In base al tipo di malattia e all’esperienza professionale è abbastanza semplice conservare l’impiegabilità, trovare un lavoro alternativo o il posto di lavoro adatto. La domanda di posti adatti è spesso maggiore dell’offerta. L’automazione, combinata con pratiche di subappalto, tende a far scomparire i posti di lavoro poco o mediamente qualificati. Fortunatamente non tutti finiscono in cattiva salute quando vanno in pensione.
Il pensionamento anticipato, con un finanziamento paritario, per le professioni molto faticose potrebbe essere una soluzione?
In effetti sarebbe importante studiare meglio le modalità di pensionamento. Perché non considerare anche dei congedi sabbatici rigenerativi a partire da 45 anni? Come avviene ad esempio in certe aziende di telecomunicazioni per i dirigenti che svolgono lavori molto impegnativi, obbligati a prendere congedi di 9 settimane ogni cinque anni a partire dai 50 anni. Questo permette di sottrarsi alla pressione del lavoro e preservare pertanto la propria salute. L’introduzione delle vacanze risale a un’epoca in cui i ritmi erano ben altri. Occorre ripensare il nostro rapporto con il tempo di recupero per mantenersi in buona salute.

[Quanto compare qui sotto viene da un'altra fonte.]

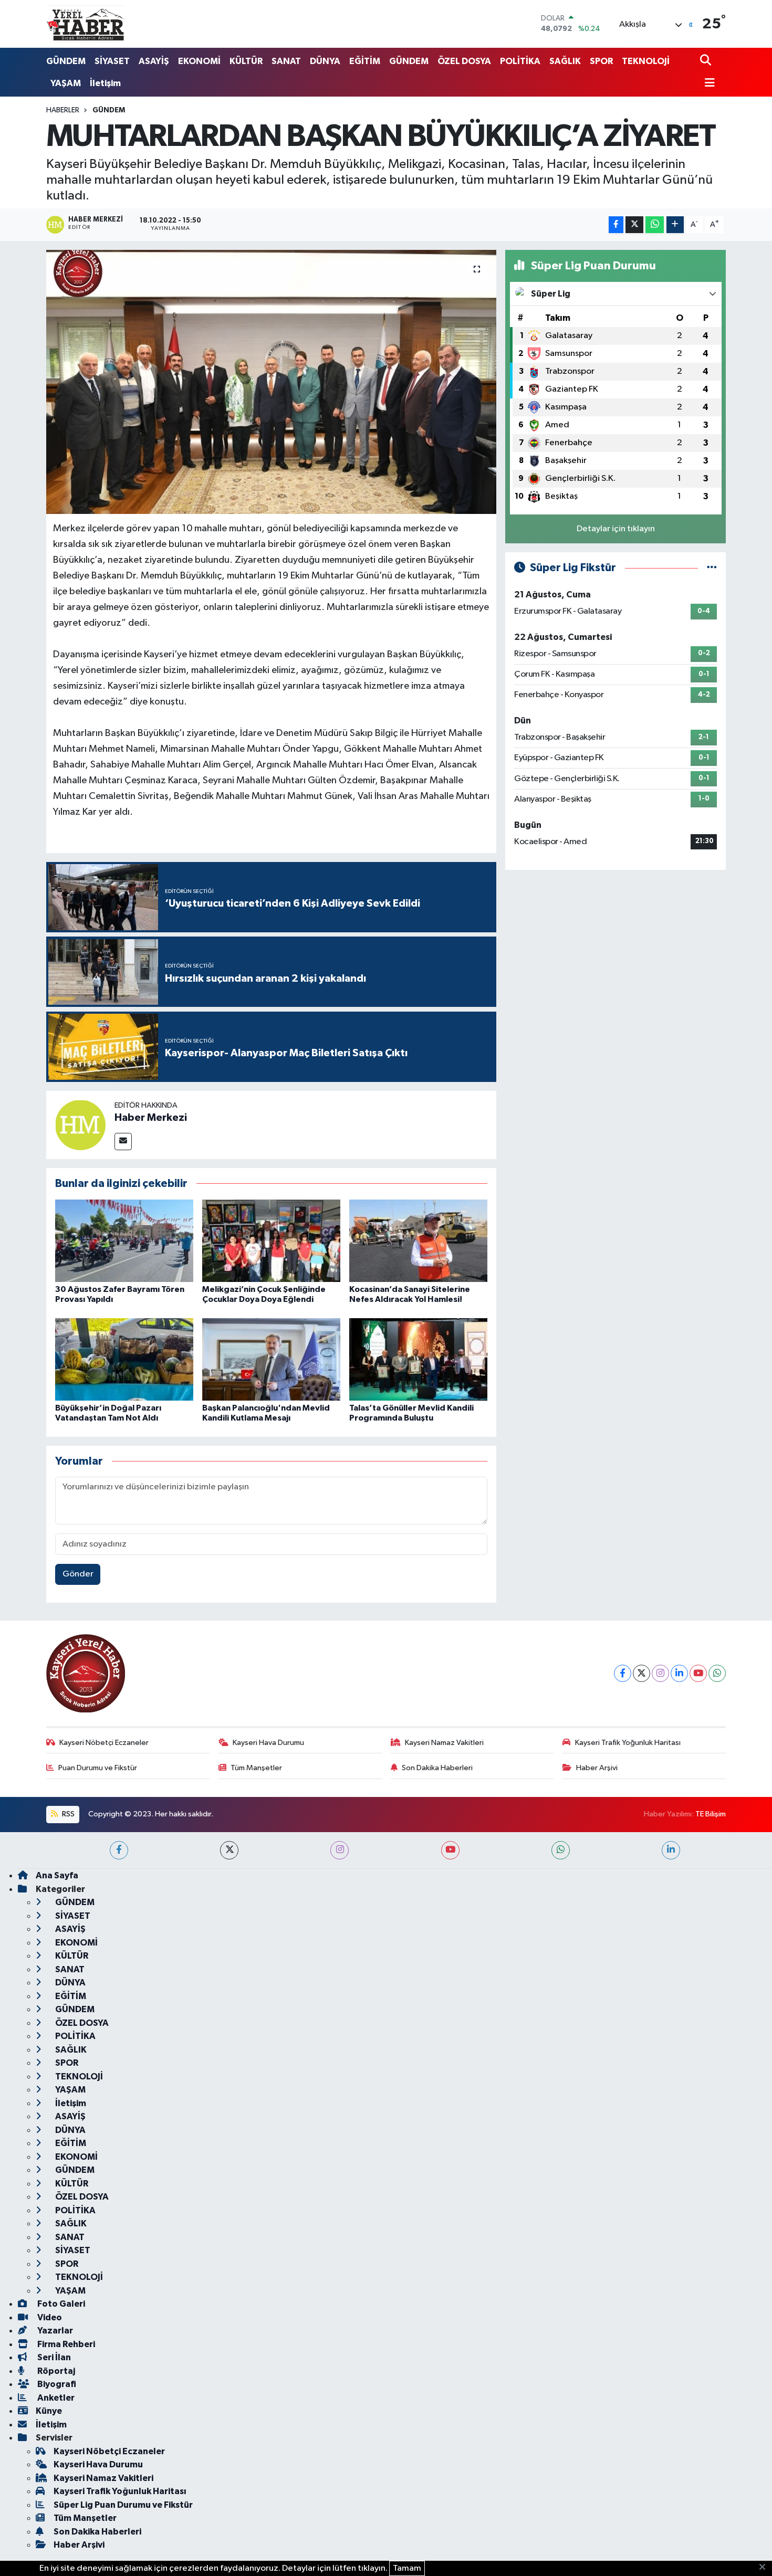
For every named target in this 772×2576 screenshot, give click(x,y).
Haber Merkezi (150, 1117)
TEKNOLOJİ (646, 61)
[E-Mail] (123, 1141)
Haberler (62, 110)
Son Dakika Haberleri (437, 1768)
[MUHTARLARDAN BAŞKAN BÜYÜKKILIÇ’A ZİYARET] (271, 381)
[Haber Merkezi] (80, 1124)
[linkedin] (671, 1850)
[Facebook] (622, 1673)
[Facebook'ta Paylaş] (616, 225)
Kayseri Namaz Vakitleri (444, 1743)
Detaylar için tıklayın (616, 528)
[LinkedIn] (679, 1673)
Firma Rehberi (65, 2344)
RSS (67, 1814)
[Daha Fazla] (675, 225)
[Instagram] (660, 1673)
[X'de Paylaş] (634, 225)
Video (49, 2317)
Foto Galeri (60, 2303)
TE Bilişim (710, 1814)
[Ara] (706, 61)
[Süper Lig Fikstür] (712, 567)
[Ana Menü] (707, 83)
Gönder (77, 1574)
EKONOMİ (199, 61)
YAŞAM (65, 83)
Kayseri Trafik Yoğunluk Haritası (628, 1743)
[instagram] (339, 1850)
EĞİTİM (364, 61)
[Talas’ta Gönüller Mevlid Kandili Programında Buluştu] (418, 1359)
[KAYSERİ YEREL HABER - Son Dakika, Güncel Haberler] (85, 23)
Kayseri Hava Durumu (268, 1743)
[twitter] (229, 1850)
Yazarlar (54, 2330)
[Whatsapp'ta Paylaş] (654, 225)
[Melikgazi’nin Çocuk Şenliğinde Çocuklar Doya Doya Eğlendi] (271, 1240)
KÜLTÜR (246, 61)
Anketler (55, 2397)
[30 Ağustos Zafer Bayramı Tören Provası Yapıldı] (124, 1240)
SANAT (286, 61)
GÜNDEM (66, 61)
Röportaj (55, 2371)
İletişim (105, 83)
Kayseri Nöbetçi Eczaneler (104, 1743)
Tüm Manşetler (256, 1768)
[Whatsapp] (717, 1673)
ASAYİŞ (154, 61)
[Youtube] (698, 1673)
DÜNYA (325, 61)
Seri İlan (53, 2357)
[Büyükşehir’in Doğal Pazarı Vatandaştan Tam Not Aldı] (124, 1359)
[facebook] (119, 1850)
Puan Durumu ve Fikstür (97, 1768)
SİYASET (112, 61)
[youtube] (450, 1850)
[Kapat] (765, 2567)
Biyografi (56, 2384)
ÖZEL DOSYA (464, 61)
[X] (641, 1673)
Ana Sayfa (57, 1875)
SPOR (601, 61)
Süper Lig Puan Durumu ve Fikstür (123, 2504)
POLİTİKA (520, 61)
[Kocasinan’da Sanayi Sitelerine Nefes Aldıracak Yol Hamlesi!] (418, 1240)
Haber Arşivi (597, 1768)
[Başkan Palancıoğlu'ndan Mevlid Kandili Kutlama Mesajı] (271, 1359)
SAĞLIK (565, 61)
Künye (49, 2410)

Come integrate gli effetti del Covid-19 nelle vostre analisi?
È possibile che il Covid abbia costretto le aziende a prestare maggiore attenzione alla salute dei loro dipendenti, poiché alcuni erano vulnerabili e occorreva proteggerli in modo diverso. Speriamo che l’attenzione delle aziende ai bisogni reali dei dipendenti in relazione alla loro salute possa crescere ulteriormente.
Yves Sancey
Bio express
Dottoressa Laurence Wasem, 59 anni, specialista FMH in medicina del lavoro. Ha lavorato presso l’Institut de santé au travail (ora Unisanté) a Losanna fino al 2005, poi come medico cantonale aggiunto presso il Servizio della sanità pubblica del Cantone di Vaud. Dal 2010 è indipendente e lavora su mandato nei Cantoni di Ginevra, Vaud e Neuchâtel. Ha due figlie, una insegnante e l’altra medico.